One of Huntsville’s top economic recruited companies has filed for bankruptcy for the second time in three years, leaving area governments scrambling to recoup their investments.
Remington Arms, a gun manufacturer who opened a plant in Huntsville in 2014, filed for Chapter 11 protection on Monday in federal bankruptcy court in the Northern Alabama district in what appears to be the demise of the legendary company.
It also appears to culminate what’s been a deteriorating relationship with Huntsville leaders. The Huntsville city council in 2018 restructured its project development agreement with Remington to allow the company some flexibility as it emerged from its first bankruptcy.
In the aftermath of that new deal, though, Remington never followed through on its obligations to inform the city of Huntsville of its employment numbers at the plant, Mayor Tommy Battle told AL.com. Remington was required to have at least 415 people on payroll at the Huntsville plant by the end of 2019 in what was to have been an eventual increase to almost 2,000 employees. Battle said he did not know how many people have been or are still working at the plant
“We gave them until April to turn in the numbers and we’ve been kind of harping on them to get some numbers in but they changed a lot of execs out there so it’s been different people in charge that you have never met or you have to really search out to find out who is in what place out there,” Battle said.
“We feel like they have not met the conditions of their contract.”
Battle and Chip Cherry of the Madison County Industrial Development Board, which worked to bring Remington to Huntsville, said that local governments that provided financial incentives to lure Remington to the Rocket City should be in good shape to recapture those investments.

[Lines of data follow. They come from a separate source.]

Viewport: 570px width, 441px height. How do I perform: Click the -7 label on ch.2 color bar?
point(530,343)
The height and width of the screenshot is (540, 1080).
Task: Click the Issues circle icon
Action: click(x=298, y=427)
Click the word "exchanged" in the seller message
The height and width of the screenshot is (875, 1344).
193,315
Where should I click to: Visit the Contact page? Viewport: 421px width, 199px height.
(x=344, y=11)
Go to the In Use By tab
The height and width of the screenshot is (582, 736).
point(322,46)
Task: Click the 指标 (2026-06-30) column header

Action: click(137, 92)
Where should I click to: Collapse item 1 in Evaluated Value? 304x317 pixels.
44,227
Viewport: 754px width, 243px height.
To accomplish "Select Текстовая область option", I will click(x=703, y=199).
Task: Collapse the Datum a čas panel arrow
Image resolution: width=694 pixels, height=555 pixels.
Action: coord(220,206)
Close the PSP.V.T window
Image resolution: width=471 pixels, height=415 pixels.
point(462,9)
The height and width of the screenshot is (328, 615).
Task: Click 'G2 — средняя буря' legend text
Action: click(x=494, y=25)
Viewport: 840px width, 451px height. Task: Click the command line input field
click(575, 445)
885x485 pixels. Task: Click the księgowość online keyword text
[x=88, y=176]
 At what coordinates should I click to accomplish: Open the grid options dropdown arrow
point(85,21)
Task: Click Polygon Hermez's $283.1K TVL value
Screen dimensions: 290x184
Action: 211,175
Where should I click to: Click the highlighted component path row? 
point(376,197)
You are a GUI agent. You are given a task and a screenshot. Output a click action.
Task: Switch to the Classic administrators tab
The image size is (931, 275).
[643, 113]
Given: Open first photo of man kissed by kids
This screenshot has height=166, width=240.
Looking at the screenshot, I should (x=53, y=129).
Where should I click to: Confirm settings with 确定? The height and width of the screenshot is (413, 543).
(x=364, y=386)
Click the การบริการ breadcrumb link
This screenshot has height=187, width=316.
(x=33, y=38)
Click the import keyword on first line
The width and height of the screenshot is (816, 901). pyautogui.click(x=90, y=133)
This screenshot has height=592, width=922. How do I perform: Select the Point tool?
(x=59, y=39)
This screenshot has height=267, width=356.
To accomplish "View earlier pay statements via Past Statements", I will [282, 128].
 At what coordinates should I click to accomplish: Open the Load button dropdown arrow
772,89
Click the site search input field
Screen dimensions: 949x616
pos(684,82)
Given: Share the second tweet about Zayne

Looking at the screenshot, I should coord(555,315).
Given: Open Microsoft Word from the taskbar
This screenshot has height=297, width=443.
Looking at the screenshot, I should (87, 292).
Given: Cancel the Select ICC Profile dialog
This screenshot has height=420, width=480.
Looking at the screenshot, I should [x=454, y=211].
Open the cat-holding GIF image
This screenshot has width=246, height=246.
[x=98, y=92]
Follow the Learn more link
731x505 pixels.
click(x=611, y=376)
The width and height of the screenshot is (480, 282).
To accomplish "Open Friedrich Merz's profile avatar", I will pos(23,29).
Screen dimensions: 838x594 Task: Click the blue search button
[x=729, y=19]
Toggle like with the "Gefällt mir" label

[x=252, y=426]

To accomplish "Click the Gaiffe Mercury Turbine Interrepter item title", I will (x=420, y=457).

“When the agreements were made when they came here, we entered into a series of agreements, the community through the IDB, we have series of agreement with them that safeguards those investments,” Cherry said in an interview with AL.com.
The bankruptcy filing does not list “secured” creditors, of which local governments would be a part, Cherry said. “Unsecured” creditors listed in the filing include Huntsville Utilities.
When the Huntsville city council gave Remington a fresh start in November 2018, the agreement called for local governments to recoup $12.5 million in incentives. For the city of Huntsville, specifically, it called for the Remington facility itself to revert to the city.
The Remington deal to come to Huntsville included incentives of $9.5 million from the city of Huntsville, $2 million from the Madison County Commission and $1 million from the Huntsville Industrial Development Board. Remington received $68.9 million in incentives altogether, including from the state of Alabama.
The Remington plant on Wall-Triana Highway near Huntsville International Airport sits on about 112 acres and the plant and the property has been appraised at about $47.3 million, according to county property records.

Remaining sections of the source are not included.